# Notebook 03 — Data Cleaning & Feature Engineering

**Tujuan:**  
1. Menangani missing values pada depth, SST, dan salinity.  
2. Membuat kolom depth gabungan (`depth_m`).  
3. Menyiapkan dataset final untuk SDM modeling di Notebook 04.

# 1️⃣ Import Libraries

In [1]:
import pandas as pd
import numpy as np
import os

## 2️⃣ Load Dataset Notebook 01 / 02

In [2]:
df = pd.read_csv("../data/processed/occurrence_with_environment.csv")
print("Shape awal dataset:", df.shape)
df.head()

Shape awal dataset: (12762, 10)


Unnamed: 0,scientificName,decimalLatitude,decimalLongitude,eventDate,minimumDepthInMeters,maximumDepthInMeters,verbatimDepth,basisOfRecord,sst_mean,salinity_mean
0,Undaria pinnatifida f. pinnatifida,45.32,141.05,2005-05-21,,,,PreservedSpecimen,10.479646,33.538726
1,Saccharina japonica var. ochotensis,45.32,141.05,2005-05-21,,,,PreservedSpecimen,10.479646,33.538726
2,Saccharina japonica var. ochotensis,45.32,141.05,2005-05-21,,,,PreservedSpecimen,10.479646,33.538726
3,Costaria costata,45.32,141.05,2005-05-21,,,,PreservedSpecimen,10.479646,33.538726
4,Undaria pinnatifida f. pinnatifida,45.12,141.18,2005-05-22,,,,PreservedSpecimen,10.634725,33.447089


## 3️⃣ Handle Missing Values Depth

- Buat kolom `depth_m` sebagai rata-rata `minimumDepthInMeters` dan `maximumDepthInMeters`.  
- Jika keduanya hilang, tetap `NaN`.

In [3]:
df["depth_m"] = df[["minimumDepthInMeters","maximumDepthInMeters"]].mean(axis=1)

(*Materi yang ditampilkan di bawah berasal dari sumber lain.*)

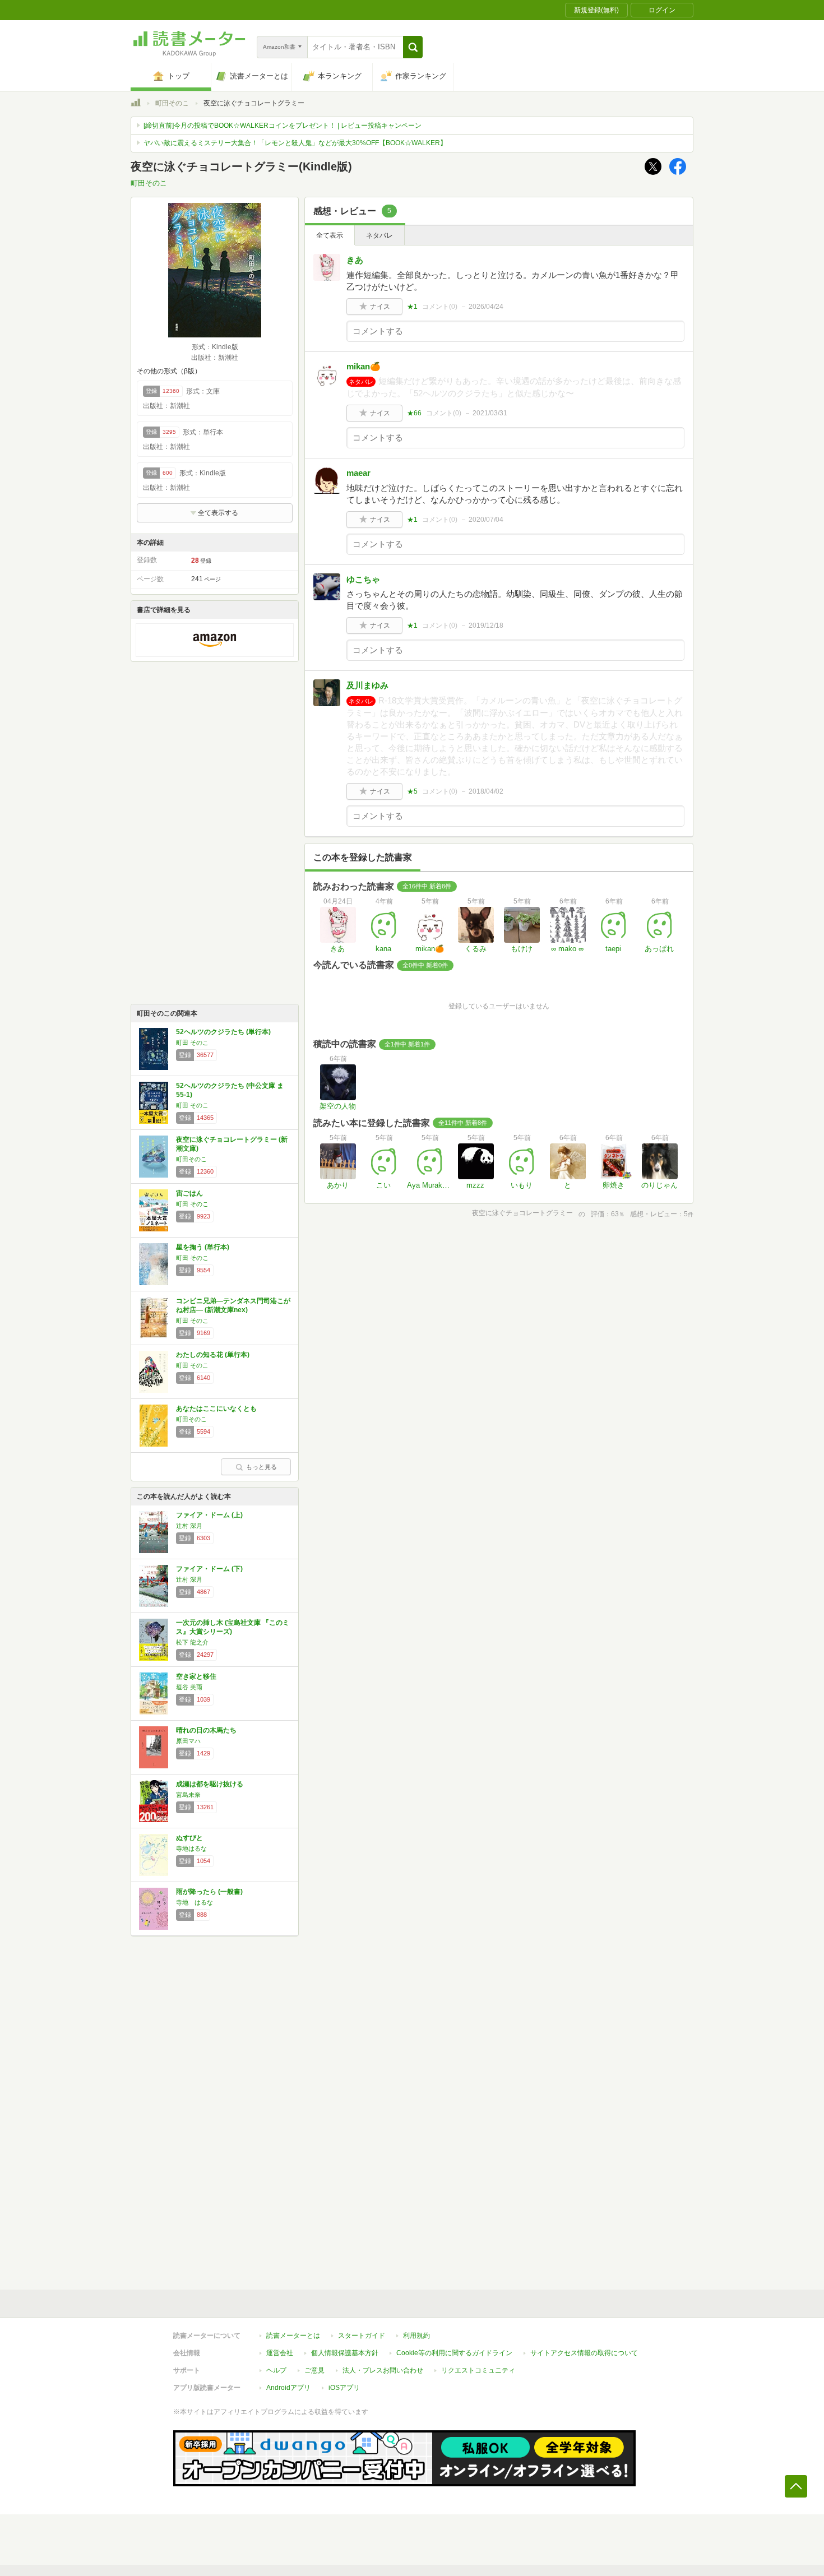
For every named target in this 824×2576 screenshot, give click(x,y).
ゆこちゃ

missing_depth = df["depth_m"].isna().sum() / len(df) * 100
print(f"Missing depth (%): {missing_depth:.2f}%")

Missing depth (%): 98.71%


## 4️⃣ Handle Missing Values Environmental Variables

- SST dan Salinity dari Bio-ORACLE mungkin memiliki missing values (~35%).  
- Drop record yang memiliki missing environmental variables.

In [4]:
missing_sst = df["sst_mean"].isna().sum() / len(df) * 100
missing_sal = df["salinity_mean"].isna().sum() / len(df) * 100
print(f"Missing SST (%): {missing_sst:.2f}%")
print(f"Missing Salinity (%): {missing_sal:.2f}%")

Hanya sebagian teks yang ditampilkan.